%%
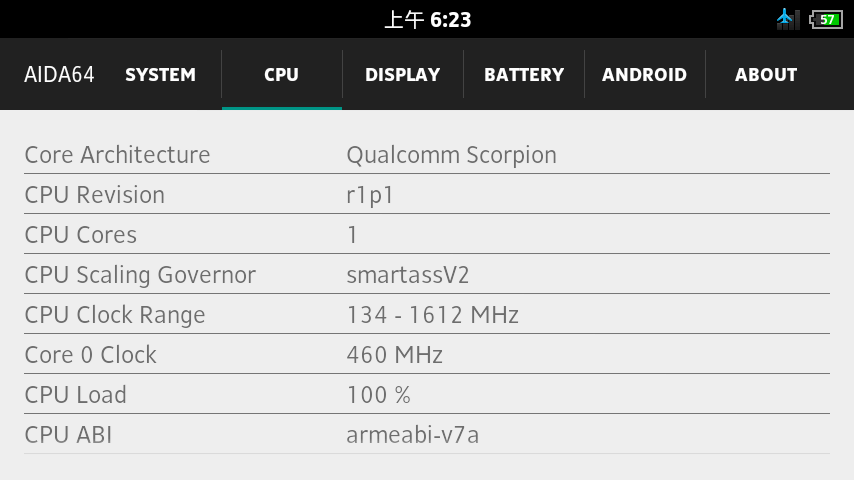This screenshot has height=480, width=854.
Task: Tap the AIDA64 app title
Action: [x=59, y=75]
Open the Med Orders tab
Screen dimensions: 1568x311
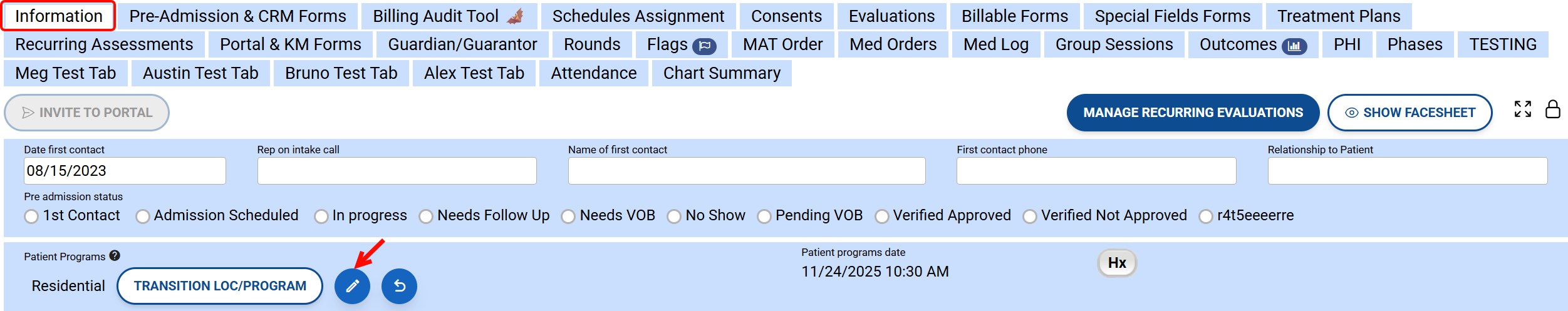coord(893,44)
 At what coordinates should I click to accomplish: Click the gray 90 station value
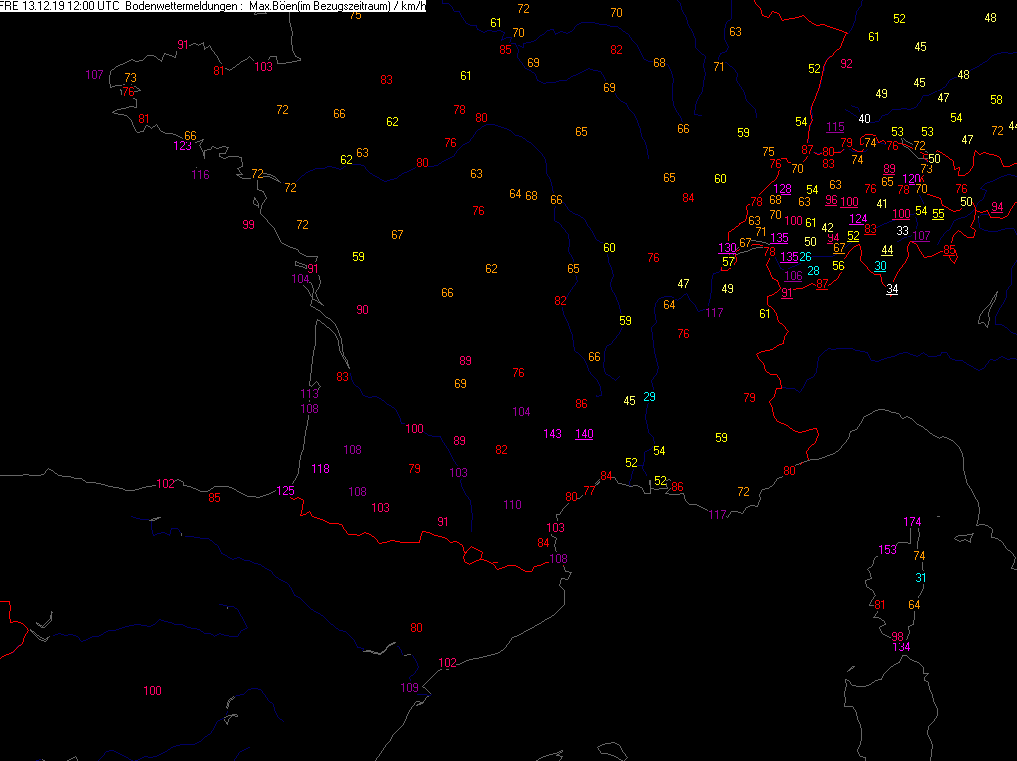tap(362, 310)
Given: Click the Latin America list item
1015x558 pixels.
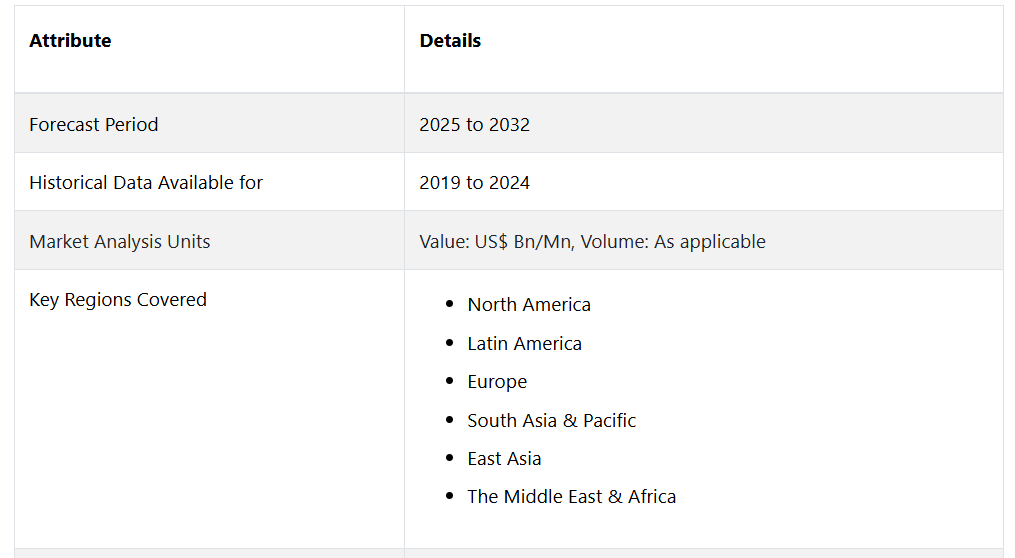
%%
### Work required
Rewrite the listing above with "list item" swapped for "menu option" and every other part left as it is. Leave the pictures out.

### Final result
This screenshot has height=480, width=854.
Task: Tap the AIDA64 app title
Action: [x=59, y=75]
Open the Med Orders tab
Screen dimensions: 1568x311
coord(893,44)
 At what coordinates should I click to accomplish: Click the gray 90 station value
tap(362, 310)
Given: Click the Latin America menu option
1015x558 pixels.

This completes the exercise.